▶ _REQUIREMENT_
A word-for-word copy of all entries is required, without images.

▶ _SOURCE MATERIAL_
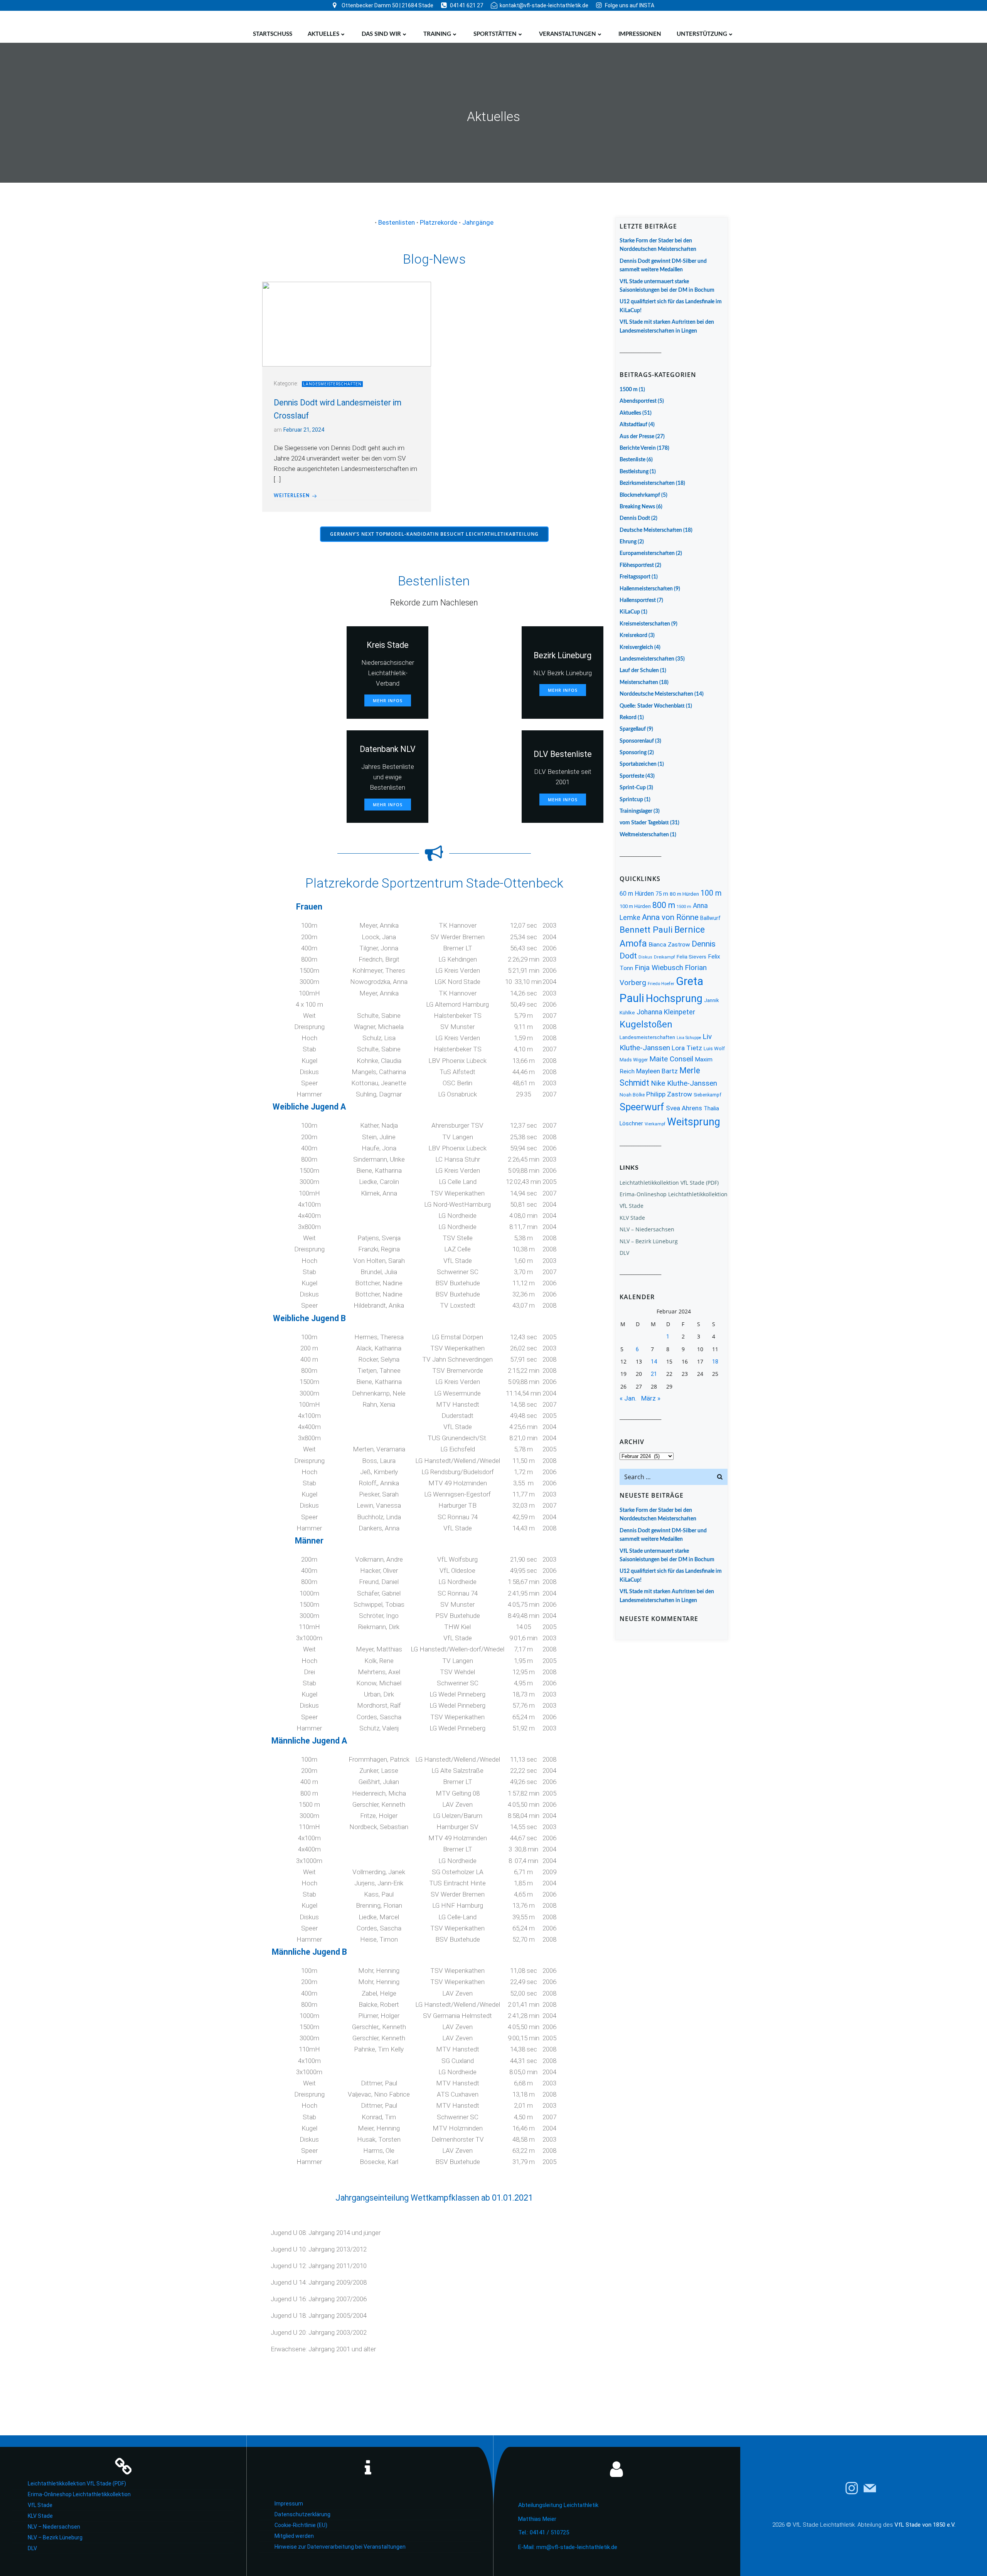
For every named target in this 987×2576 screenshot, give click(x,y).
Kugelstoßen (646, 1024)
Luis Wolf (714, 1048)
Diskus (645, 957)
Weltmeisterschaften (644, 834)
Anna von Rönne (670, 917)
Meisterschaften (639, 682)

▶ _REPLY TO THE EXERCISE_
For every named target in this 987×2576 screenshot, give click(x,y).
Kugelstoßen (646, 1024)
Luis Wolf (714, 1048)
Diskus (645, 957)
Weltmeisterschaften (644, 834)
Anna von Rönne (670, 917)
Meisterschaften (639, 682)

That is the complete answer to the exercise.